Another priesthood item: Effective immediately, stake presidents may ordain seventies and set apart presidents of seventy in their stakes when such men have been properly processed and approved by the First Council of the Seventy. This should eliminate many long delays and create a good working relationship between the stake leaders and their seventies, and we hope that new emphasis may come to missionary work.

Brethren in leadership, you could save many, many letters if you would read your handbook and bulletins. May we call your attention especially to the matter of temple interviews. And will you urge your people to take their problems to their bishops.

We commend you men for your steadfastness in training your sons. We love you all. We prize your faith; we glory in your growth and worthiness. Many of you older sons have filled your missions, but numerous of you younger ones are still prospective missionaries.

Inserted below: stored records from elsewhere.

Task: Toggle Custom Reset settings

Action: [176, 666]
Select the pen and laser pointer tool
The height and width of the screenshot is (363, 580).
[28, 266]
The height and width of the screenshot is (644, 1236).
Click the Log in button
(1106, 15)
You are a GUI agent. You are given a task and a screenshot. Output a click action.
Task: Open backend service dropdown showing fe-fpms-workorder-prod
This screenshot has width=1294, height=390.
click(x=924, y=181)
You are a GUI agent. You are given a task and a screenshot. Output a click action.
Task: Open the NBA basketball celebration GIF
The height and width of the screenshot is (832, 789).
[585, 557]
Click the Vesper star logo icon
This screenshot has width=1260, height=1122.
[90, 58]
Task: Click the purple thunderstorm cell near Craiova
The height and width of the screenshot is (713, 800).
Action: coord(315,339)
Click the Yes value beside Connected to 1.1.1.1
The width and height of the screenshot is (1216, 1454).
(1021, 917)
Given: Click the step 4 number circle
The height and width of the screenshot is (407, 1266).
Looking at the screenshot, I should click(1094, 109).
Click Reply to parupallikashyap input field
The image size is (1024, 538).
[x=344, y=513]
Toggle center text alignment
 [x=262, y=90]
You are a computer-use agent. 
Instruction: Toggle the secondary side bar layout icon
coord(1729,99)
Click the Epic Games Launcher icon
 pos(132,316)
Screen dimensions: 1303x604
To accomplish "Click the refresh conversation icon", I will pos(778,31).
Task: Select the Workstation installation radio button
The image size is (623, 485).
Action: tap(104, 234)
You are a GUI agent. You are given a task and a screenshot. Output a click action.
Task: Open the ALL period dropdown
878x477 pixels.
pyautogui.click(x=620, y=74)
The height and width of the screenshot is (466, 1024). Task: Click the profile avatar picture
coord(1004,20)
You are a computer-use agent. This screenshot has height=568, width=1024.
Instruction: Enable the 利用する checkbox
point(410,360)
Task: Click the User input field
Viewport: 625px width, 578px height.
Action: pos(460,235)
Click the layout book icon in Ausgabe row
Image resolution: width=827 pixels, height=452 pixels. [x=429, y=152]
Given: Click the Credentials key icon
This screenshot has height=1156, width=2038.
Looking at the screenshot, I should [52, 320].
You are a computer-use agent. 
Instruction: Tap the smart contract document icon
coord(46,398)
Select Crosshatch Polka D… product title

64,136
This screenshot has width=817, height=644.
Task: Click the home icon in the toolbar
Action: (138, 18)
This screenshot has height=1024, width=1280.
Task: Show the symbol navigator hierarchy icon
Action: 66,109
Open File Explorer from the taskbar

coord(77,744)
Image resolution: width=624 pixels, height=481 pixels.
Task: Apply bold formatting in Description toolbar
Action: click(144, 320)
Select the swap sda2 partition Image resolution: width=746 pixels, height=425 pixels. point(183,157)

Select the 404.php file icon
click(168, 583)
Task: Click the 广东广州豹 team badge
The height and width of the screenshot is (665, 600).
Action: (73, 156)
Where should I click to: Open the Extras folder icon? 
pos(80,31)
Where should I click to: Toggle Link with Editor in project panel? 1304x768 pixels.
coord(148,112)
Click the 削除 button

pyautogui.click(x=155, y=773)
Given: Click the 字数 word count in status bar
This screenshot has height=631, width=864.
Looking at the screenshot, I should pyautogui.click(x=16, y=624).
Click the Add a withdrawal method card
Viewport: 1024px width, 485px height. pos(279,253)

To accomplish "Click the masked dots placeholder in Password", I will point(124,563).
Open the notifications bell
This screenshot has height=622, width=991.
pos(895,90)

To be sure your life will be full and abundant, you must plan your life. What you plan now when you are deacons can assure you an abundant life. Have you already been saving money dedicated to your missions?

You may not yet have chosen your business or profession or life’s work, but there are many generalities which you can already set up in your lives, even though you may not yet know whether you will be a lawyer or a doctor or a teacher or an engineer. There are decisions you should already have made or now be making. What are you going to do in the years between now and your marriage? And what will you do about your marriage?

You can determine now that you will be the most faithful deacon and teacher and priest. You can decide that now with an irrevocable covenant. You can be a good student; you can use your time properly and efficiently. All the balance of your life you can be happy if you use your time well.

You can make up your mind this early that you will fill an honorable mission when you reach mission age, and to that end that you will now earn money and save it and invest it for your mission, that you will study and serve and use every opportunity to properly prepare your mind and heart and soul for that glorious period of your life.

The question has been often asked, Is the mission program one of compulsion? And the answer, of course, is no. Everyone is given his free agency. The question is asked: Should every young man fill a mission? And the answer of the Church is yes, and the answer of the Lord is yes. Enlarging this answer we say: Certainly every male member of the Church should fill a mission, like he should pay his tithing, like he should attend his meetings, like he should keep his life clean and free from the ugliness of the world and plan a celestial marriage in the temple of the Lord.

While there is no compulsion for him to do any of these things, he should do them for his own good. We have often sung:

“Know this, that every soul is free
To choose his life and what he’ll be,
For this eternal truth is given
That God will force no man to heav’n.
“He’ll call, persuade, direct aright,
And bless with wisdom, love, and light,
In nameless ways be good and kind,
But never force the human mind.”

—LDS Hymns, no. 90

There is no compulsion in any part of the gospel. The Lord said in 1833, “Behold, here is the agency of man, and here is the condemnation of man; because that which was from the beginning is plainly manifest unto them, and they receive not the light.” (D&C 93:31.)

This means that since Adam the Lord has taught us correct doctrines and we may accept or reject them, but the responsibility is ours. It means that, having the Holy Ghost which we received at baptism time, we all know good from evil. The conscience whispers to us what is right and what is wrong. We cannot blame others or circumstances. We know what is right.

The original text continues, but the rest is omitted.